Image source: MakeMyTrip.com.

Last week's biggest winner among Nasdaq-listed companies was MakeMyTrip (MMYT 4.84%). Shares of India's popular online travel website operator soared 34.5% after the company announced it will merge its operations with Naspers Limited's (NPSNY -6.57%) majority-owned ibibo Group.

The combined company will continue to trade under MakeMyTrip, and it will make MakeMyTrip the undisputed juggernaut of Indian online travel. The pairing will bring many of the country's top travel brands -- MakeMyTrip, goibibo, redBus, Ryde, and Rightstay -- under the same roof. Those brands combined to process 34.1 million transactions during fiscal 2016.

The ibibo ownership group -- 91% owned by Naspers and 9% by Tencent (TCEHY -8.04%) -- will receive a 40% chunk of MakeMyTrip.

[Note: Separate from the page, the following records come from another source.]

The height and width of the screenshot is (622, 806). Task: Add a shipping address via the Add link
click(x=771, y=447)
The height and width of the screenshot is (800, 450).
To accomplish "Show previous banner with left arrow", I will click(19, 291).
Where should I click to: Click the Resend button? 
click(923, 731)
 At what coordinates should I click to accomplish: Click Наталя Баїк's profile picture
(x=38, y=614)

The transaction will also morph the $180 million investment in MakeMyTrip convertible bonds that China's Ctrip.com (TCOM -10.05%) made in January into a 10% equity stake. In short, Naspers, Tencent, and Ctrip will now effectively own half of MakeMyTrip, making this a who's-who of international dot-com giants betting on the rise of India's booming travel industry.

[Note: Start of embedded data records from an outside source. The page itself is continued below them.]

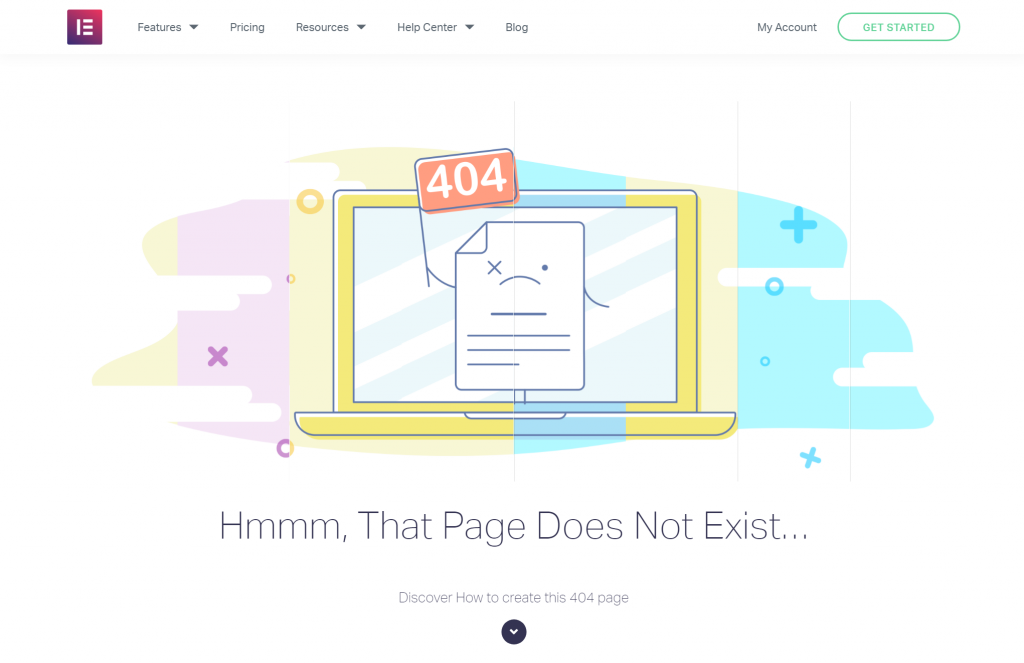This screenshot has height=663, width=1024.
Task: Click the yellow ring beside the laptop
Action: (310, 202)
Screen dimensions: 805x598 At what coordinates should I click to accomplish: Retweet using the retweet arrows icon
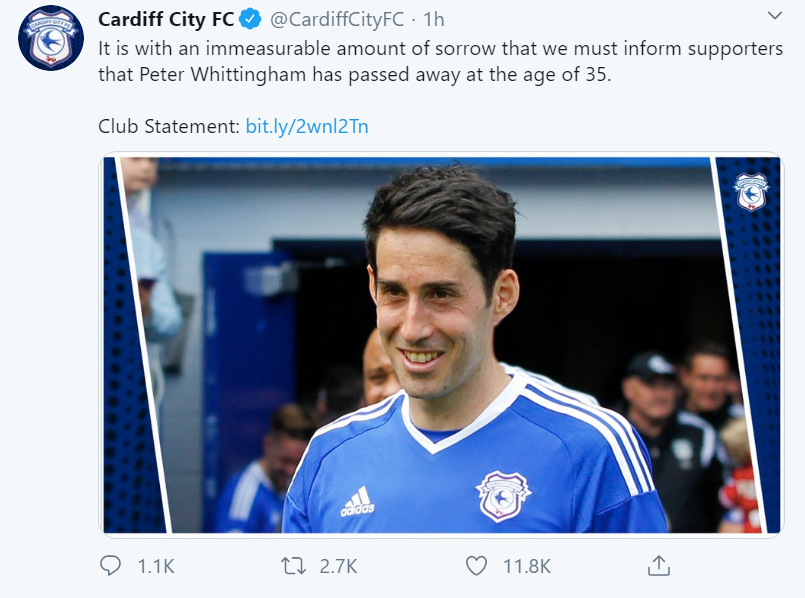click(x=292, y=566)
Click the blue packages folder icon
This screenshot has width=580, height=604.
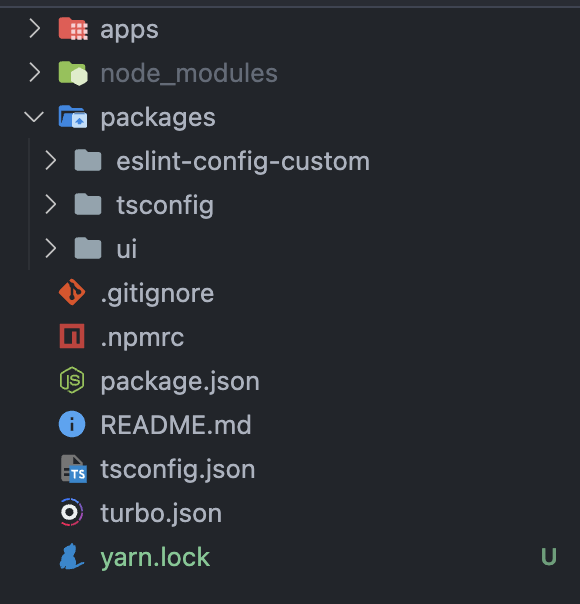[x=73, y=117]
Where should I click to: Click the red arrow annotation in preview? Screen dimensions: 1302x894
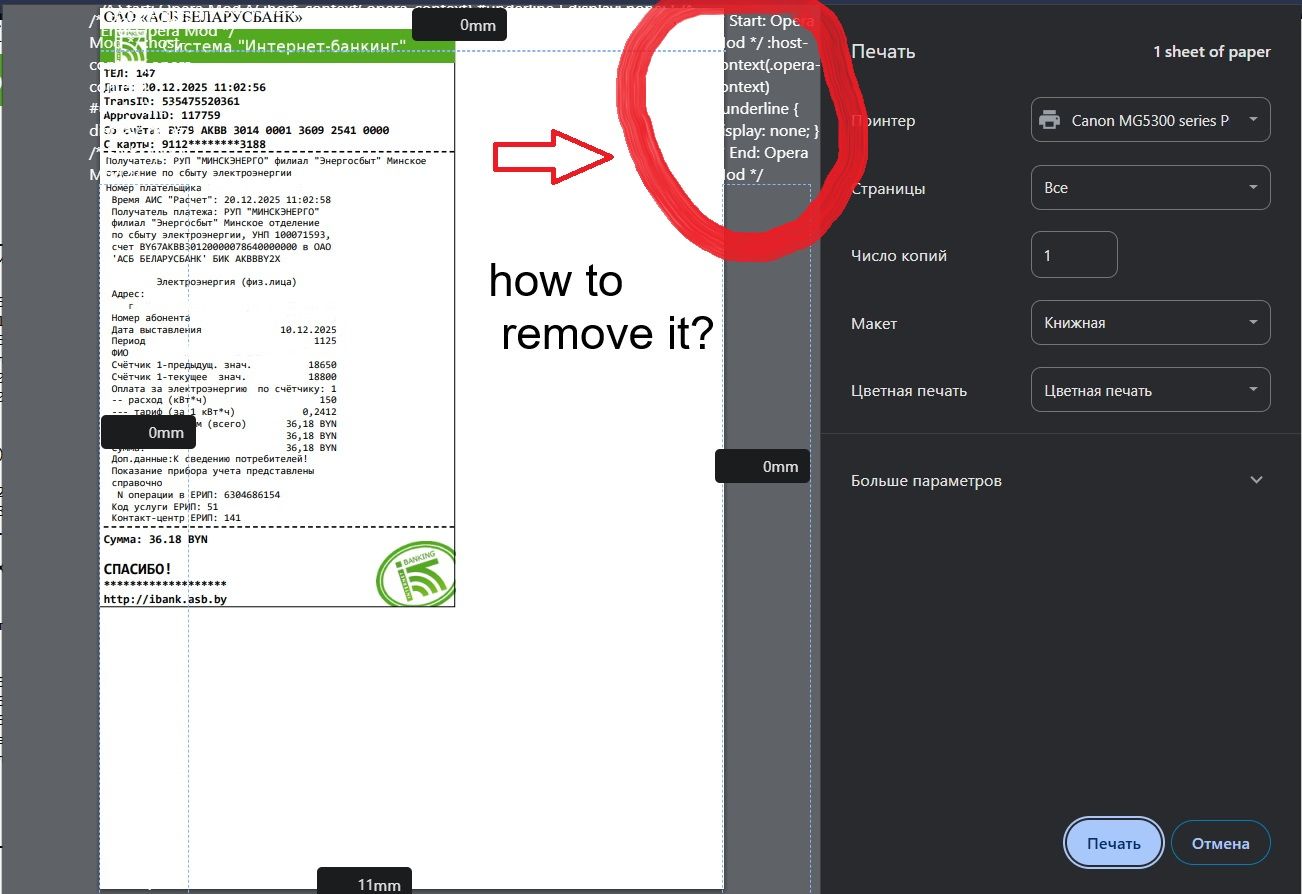[552, 156]

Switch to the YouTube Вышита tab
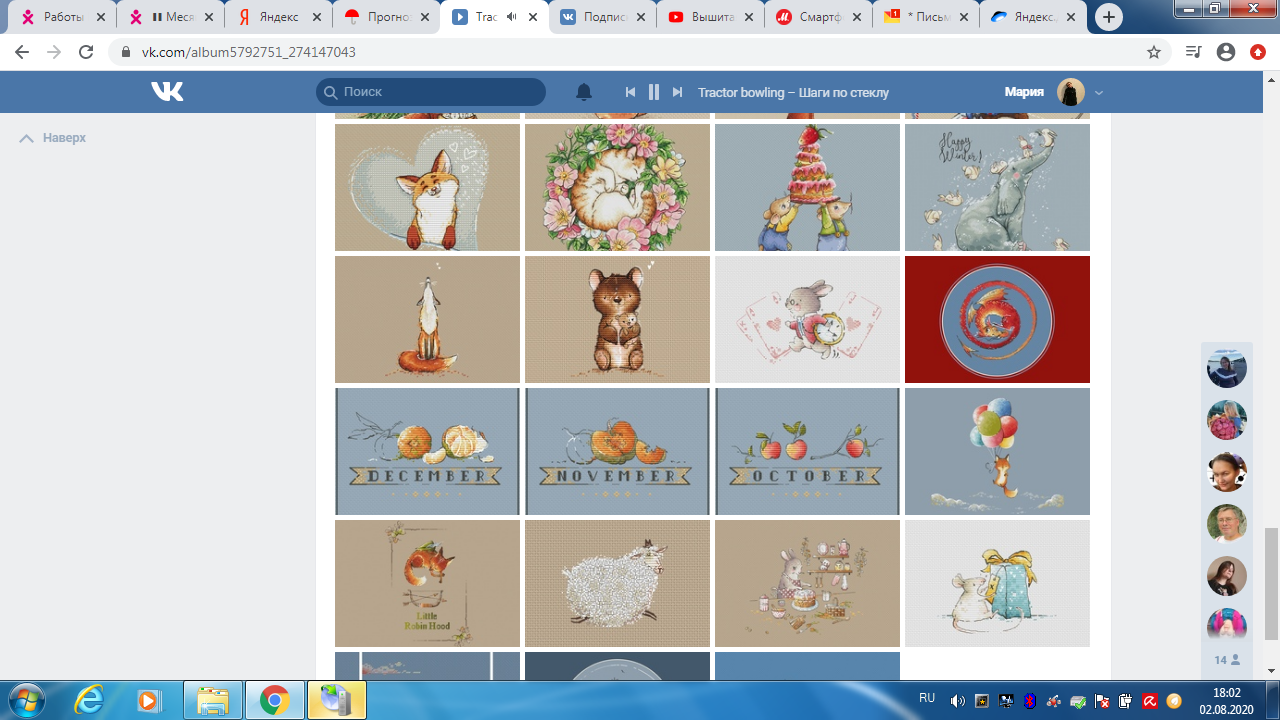click(710, 17)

The rise and stall and rise of MakeMyTrip

This isn't the first week MakeMyTrip winds up being Nasdaq's biggest gainer. It also happened during the first full trading week of the year, when the stock soared 29% after Ctrip made its initial investment in the India-based portal. I argued at the time, tongue in cheek but accurately enough, that the move made MakeMyTrip the hottest stock of 2016. The call hasn't been prophetic, but the stock has easily beaten the market with its 66% gain year to date. 

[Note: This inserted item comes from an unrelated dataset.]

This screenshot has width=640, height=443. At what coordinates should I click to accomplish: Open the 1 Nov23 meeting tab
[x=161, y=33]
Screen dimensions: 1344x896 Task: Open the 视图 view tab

However, the stock's gain -- actually more than this year's entire gain -- stems from the 29% pop during the first week and the 35% surge last week. The stock inched slightly lower through the 39 weeks in between.

The deal with Ctrip turned heads, as a leader in the world's most populous nation was staking its claim in a top dog from the world's second most populous nation. India's online infrastructure and middle class are still well behind China and most of the developed nations, but the potential of the country in this early state of the internet migration is huge.

MakeMyTrip went public at $14 six years ago. It kicked off 2016 at $17.16, barely above where it was as a debutante. Slow growth has weighed on investor appetite. Revenue has grown between 12% and 17% in each of the past four fiscal years. That's ho-hum by growth stock standards, but the pace has started to accelerate this year. Profitability has been another challenge, or more accurately the lack of profitability. MakeMyTrip still has a long way to go on that front, and that explains why the two deals this year have accounted for more than the entirety of its gain.

The good news is that synergies of the combination of ibibo and MakeMyTrip should help move the combined company closer to realizing the juicy high-margin merits of the scalable online travel model. MakeMyTrip became more relevant last week, and now it will have to earn that relevance in the quarters to follow.